* [The task]
Once you have located the line containing "The width and height of the screenshot is (1080, 399)." in the material below, return it exactly along with each line after it through the line containing "Open the Organize dropdown menu".

──────────────────────────────

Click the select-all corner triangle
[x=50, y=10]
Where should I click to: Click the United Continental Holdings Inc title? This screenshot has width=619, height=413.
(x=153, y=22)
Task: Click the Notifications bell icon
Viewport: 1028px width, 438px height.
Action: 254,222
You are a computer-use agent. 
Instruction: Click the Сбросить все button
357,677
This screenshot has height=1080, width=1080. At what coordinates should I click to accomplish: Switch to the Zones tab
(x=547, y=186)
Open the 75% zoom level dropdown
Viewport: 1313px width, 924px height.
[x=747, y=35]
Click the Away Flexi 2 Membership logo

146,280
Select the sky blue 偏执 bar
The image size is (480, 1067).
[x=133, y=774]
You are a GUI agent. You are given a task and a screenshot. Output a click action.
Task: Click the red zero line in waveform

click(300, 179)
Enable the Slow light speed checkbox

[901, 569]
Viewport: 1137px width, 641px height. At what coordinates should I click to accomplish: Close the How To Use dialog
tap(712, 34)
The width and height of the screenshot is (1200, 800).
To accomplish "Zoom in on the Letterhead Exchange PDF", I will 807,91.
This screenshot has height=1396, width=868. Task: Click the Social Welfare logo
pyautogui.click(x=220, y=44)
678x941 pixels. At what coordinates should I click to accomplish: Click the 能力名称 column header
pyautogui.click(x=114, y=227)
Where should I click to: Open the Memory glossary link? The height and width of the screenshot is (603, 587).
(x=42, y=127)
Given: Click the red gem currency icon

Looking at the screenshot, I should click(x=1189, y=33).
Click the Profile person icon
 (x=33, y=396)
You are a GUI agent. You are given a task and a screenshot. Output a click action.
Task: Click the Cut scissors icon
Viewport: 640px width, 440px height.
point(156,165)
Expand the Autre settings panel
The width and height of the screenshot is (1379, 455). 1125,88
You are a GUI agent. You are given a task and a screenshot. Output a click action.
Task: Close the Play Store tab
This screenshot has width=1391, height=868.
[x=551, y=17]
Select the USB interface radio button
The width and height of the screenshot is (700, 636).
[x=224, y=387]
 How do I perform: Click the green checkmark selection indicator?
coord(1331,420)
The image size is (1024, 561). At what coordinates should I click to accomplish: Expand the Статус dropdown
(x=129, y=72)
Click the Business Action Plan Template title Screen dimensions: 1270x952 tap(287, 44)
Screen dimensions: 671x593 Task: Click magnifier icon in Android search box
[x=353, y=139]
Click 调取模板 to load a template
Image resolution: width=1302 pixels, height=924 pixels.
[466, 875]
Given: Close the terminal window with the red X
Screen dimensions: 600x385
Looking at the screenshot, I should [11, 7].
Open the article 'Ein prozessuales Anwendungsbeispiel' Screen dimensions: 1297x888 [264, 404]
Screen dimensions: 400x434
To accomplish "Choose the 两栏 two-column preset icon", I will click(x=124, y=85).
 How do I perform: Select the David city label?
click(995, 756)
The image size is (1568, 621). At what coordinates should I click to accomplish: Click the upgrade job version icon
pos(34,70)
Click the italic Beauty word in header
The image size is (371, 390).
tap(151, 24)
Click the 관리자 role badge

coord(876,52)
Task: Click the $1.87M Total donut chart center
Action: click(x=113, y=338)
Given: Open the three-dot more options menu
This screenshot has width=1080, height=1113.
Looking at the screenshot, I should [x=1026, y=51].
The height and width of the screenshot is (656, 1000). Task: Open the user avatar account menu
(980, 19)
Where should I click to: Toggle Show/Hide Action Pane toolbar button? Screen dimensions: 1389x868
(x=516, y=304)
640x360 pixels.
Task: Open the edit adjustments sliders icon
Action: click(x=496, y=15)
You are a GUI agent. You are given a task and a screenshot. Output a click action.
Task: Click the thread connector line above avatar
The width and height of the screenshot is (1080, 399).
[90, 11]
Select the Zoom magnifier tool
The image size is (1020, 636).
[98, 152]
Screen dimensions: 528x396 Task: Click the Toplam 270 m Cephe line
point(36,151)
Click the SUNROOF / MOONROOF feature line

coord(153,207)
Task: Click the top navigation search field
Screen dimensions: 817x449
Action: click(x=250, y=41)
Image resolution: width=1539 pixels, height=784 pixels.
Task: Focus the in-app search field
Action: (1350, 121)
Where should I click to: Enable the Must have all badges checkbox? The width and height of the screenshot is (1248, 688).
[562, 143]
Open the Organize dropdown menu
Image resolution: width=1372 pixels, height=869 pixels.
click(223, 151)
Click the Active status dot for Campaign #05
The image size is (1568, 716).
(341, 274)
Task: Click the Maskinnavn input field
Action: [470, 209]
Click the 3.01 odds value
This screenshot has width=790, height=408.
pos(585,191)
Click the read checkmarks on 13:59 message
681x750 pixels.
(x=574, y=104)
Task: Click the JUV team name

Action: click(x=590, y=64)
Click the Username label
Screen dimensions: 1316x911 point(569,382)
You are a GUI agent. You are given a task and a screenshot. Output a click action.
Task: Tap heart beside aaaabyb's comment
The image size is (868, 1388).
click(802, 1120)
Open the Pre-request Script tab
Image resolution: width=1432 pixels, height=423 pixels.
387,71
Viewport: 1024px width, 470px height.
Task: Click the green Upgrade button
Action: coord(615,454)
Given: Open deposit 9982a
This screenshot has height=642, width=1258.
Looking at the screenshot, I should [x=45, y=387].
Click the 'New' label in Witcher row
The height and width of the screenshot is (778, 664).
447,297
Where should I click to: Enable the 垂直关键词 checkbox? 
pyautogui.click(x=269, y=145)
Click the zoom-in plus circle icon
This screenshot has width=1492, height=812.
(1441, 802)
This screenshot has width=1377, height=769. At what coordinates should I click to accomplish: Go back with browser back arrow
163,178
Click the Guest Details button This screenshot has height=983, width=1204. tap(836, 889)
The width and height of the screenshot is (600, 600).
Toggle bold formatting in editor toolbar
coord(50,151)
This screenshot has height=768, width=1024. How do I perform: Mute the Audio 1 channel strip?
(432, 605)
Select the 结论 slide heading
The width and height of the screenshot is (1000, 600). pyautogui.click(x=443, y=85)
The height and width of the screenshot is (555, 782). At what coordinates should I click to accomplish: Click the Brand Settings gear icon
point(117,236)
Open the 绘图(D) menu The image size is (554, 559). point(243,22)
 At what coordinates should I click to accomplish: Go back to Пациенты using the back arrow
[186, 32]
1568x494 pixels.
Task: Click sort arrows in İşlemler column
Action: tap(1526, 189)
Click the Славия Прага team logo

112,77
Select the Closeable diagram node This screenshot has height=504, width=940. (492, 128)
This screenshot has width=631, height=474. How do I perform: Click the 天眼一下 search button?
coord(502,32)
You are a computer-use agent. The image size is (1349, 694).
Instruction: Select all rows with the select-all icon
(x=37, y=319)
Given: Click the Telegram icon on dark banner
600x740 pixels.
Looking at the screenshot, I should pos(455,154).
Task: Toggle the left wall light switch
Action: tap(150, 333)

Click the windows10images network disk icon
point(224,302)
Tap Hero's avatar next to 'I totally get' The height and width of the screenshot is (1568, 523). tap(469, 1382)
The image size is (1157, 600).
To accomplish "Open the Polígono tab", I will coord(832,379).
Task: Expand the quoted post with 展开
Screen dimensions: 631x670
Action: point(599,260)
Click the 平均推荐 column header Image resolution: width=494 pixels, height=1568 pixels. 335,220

──────────────────────────────

* [Solution for this exercise]
The width and height of the screenshot is (1080, 399).
[90, 11]
Select the Zoom magnifier tool
The image size is (1020, 636).
[98, 152]
Screen dimensions: 528x396 Task: Click the Toplam 270 m Cephe line
point(36,151)
Click the SUNROOF / MOONROOF feature line

coord(153,207)
Task: Click the top navigation search field
Screen dimensions: 817x449
Action: click(x=250, y=41)
Image resolution: width=1539 pixels, height=784 pixels.
Task: Focus the in-app search field
Action: (1350, 121)
Where should I click to: Enable the Must have all badges checkbox? The width and height of the screenshot is (1248, 688).
[562, 143]
Open the Organize dropdown menu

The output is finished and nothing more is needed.